The GNO Alternative Stage participates in the celebration for the centenary of the birth of the great innovator of 20th-century music Iannis Xenakis with an extensive programme covering the whole spectrum from his groundbreaking soloistic writing to his stage work.
Few people have managed to mark the front line of the previous century's international avant-garde as deeply as Iannis Xenakis, an inexhaustible and widely influential multi-faceted creator who left Greece to settle in Paris during the Greek civil war. His creative intellect was never limited bythe traditional barriers that separate science from art or the arts from each other: in the fifty-year period during which he was active, Xenakis treated music as a privileged field for the expression of universal principles and abstract structures, exploring its relationship with other sectors of human knowledge and activity, such as physics and philosophy, and applying in his compositional method processes originating from stochastic mathematics, set theory, or game theory. At the same time, he was a pioneer in the evolution of electronic music and combined music with architecture in a groundbreaking way in a series of pivotal interdisciplinary works.
The Alternative Stage's tribute starts with Lila Zafiropoulou's new choreographic approach to Xenakis' modernist ballet score Kraanerg, a reaction by the composer to the transformative, yet destructive, power of the youth movements of the late 60s.
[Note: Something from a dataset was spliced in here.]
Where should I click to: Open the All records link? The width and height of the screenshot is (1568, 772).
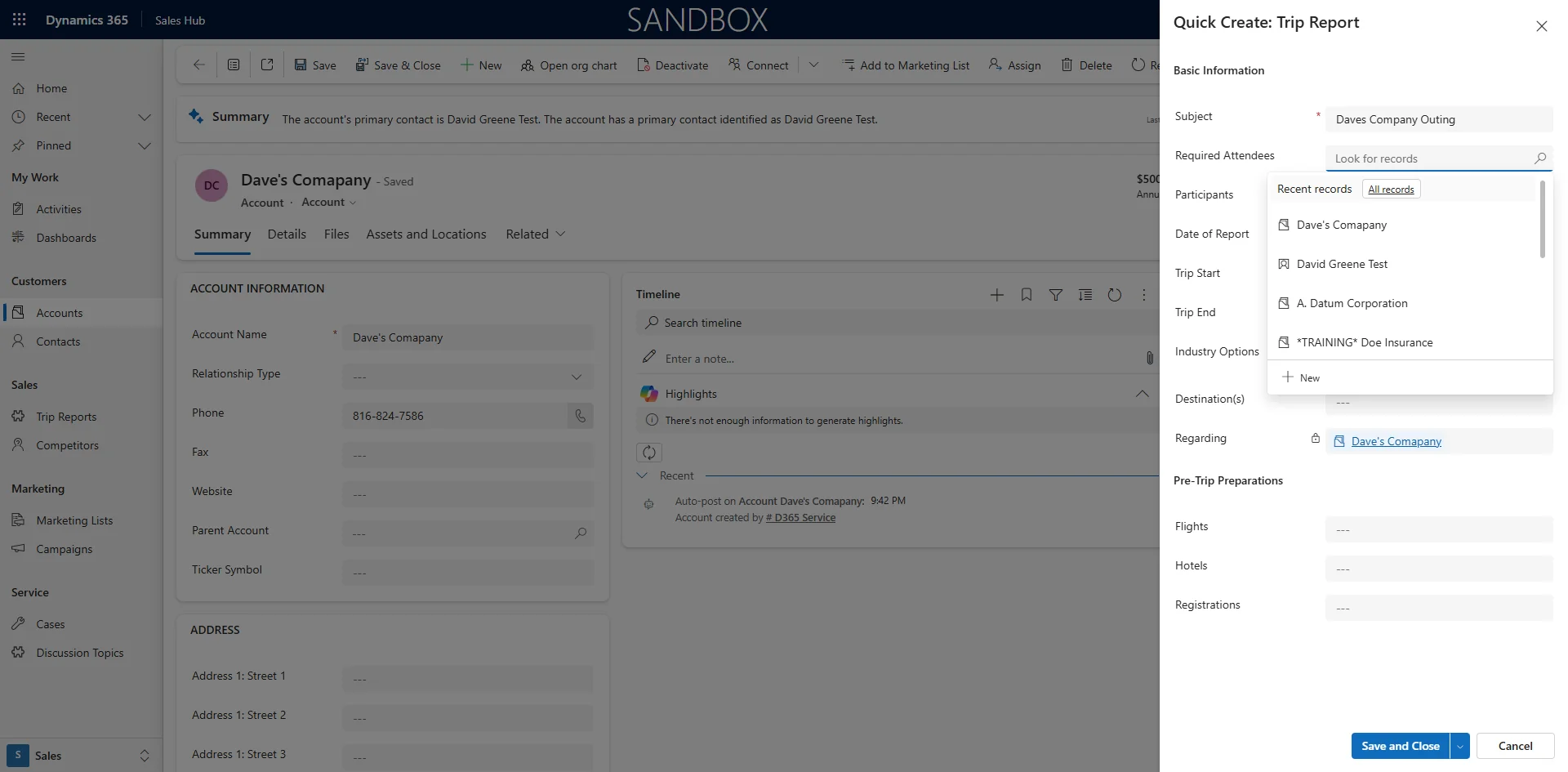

It is followed by two concert programmes featuring distinguished soloists measuring themselves against Xenakis' transcendentally virtuosic works for percussion (milestone works of the musical avant-garde exploring the boundaries between musical organisation and noise, often inspired by the legacy of ancient Greece) and piano (with Stéphanos Thomopoulos daring to perform the composer's complete piano works). Last but not least, the celebrated dissonArt ensemble from Thessaloniki present a programme of Xenakis' works for chamber ensemble, covering the last two decades of this great and uncompromising creator's musical output.